The FDA has granted Orphan Drug Designation to iBio-CFB03, an investigational biotherapeutic product intended to treat systemic sclerosis.

Systemic sclerosis is categorized as a fibrotic disorder that impacts the connective tissue of the skin and internal organs, as well as the walls of blood vessels. No approved drug has been proven to address the processes that drive the progression of the illness.

iBio-CFB03, manufactured by iBio, Inc., is an anti-fibrotic agent based on a plant-made protein. At the moment, iBio is working to increase the production of iBio-CFB03 for clinical trials.

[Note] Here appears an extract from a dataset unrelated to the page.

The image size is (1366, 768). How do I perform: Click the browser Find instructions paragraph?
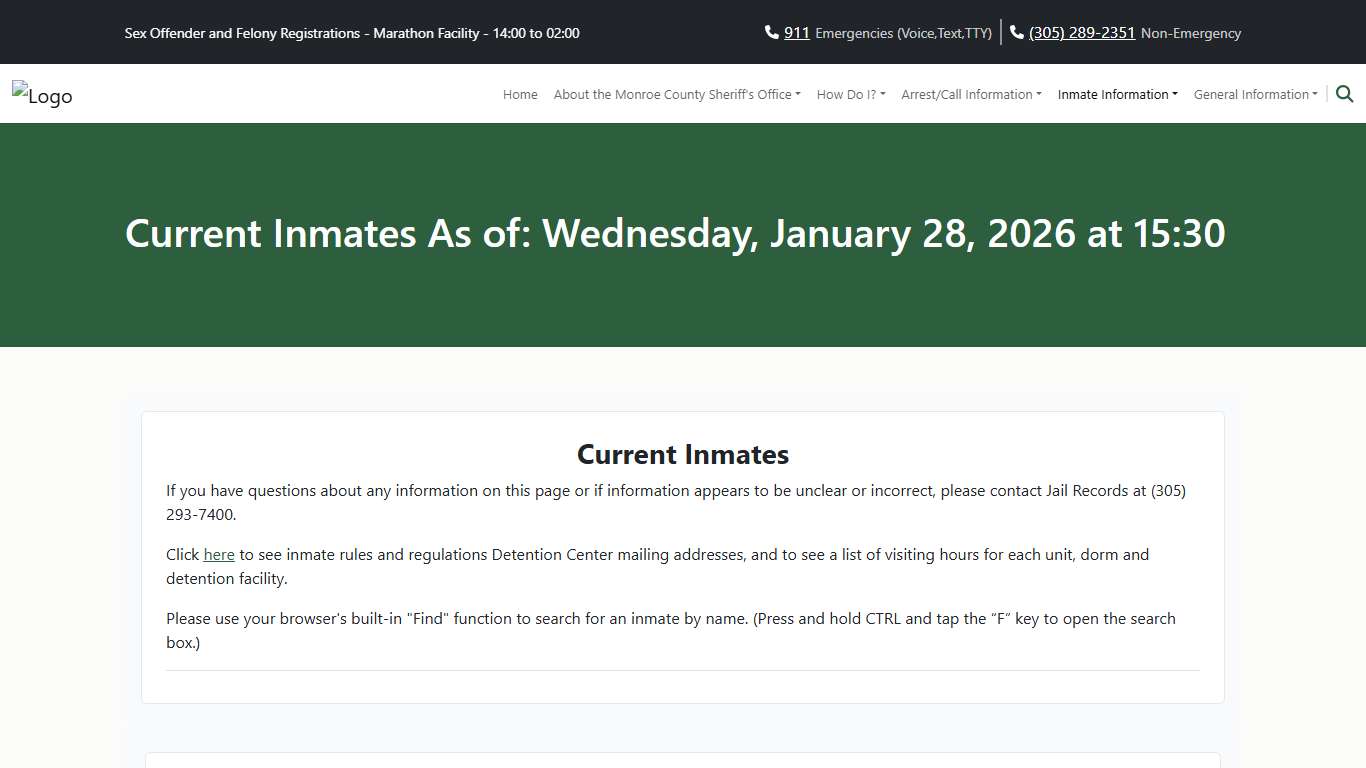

"This is an important step toward our goal for a family of iBio proprietary products against fibrotic diseases like systemic sclerosis and idiopathic pulmonary fibrosis," said Robert B. Kay, executive chairman of iBio. "We expect to apply for additional Orphan Drug Designations for products against additional fibrotic diseases. Viewed together and across the major geographic markets, effective therapies against fibrotic diseases are among the most significant unmet medical needs in the world."

In 2014 the FDA approved pirfenidone (Esbriet) and nintedanib (Ofev) for the treatment of idiopathic pulmonary fibrosis (IPF), a progressive and fatal lung disease that makes breathing difficult and causes irreversible lung damage.

Orphan Drug Designation is given to drugs that are intended for the safe and effective treatment, diagnosis or prevention of rare diseases, specifically those that impact less than 200,000 people in the United States.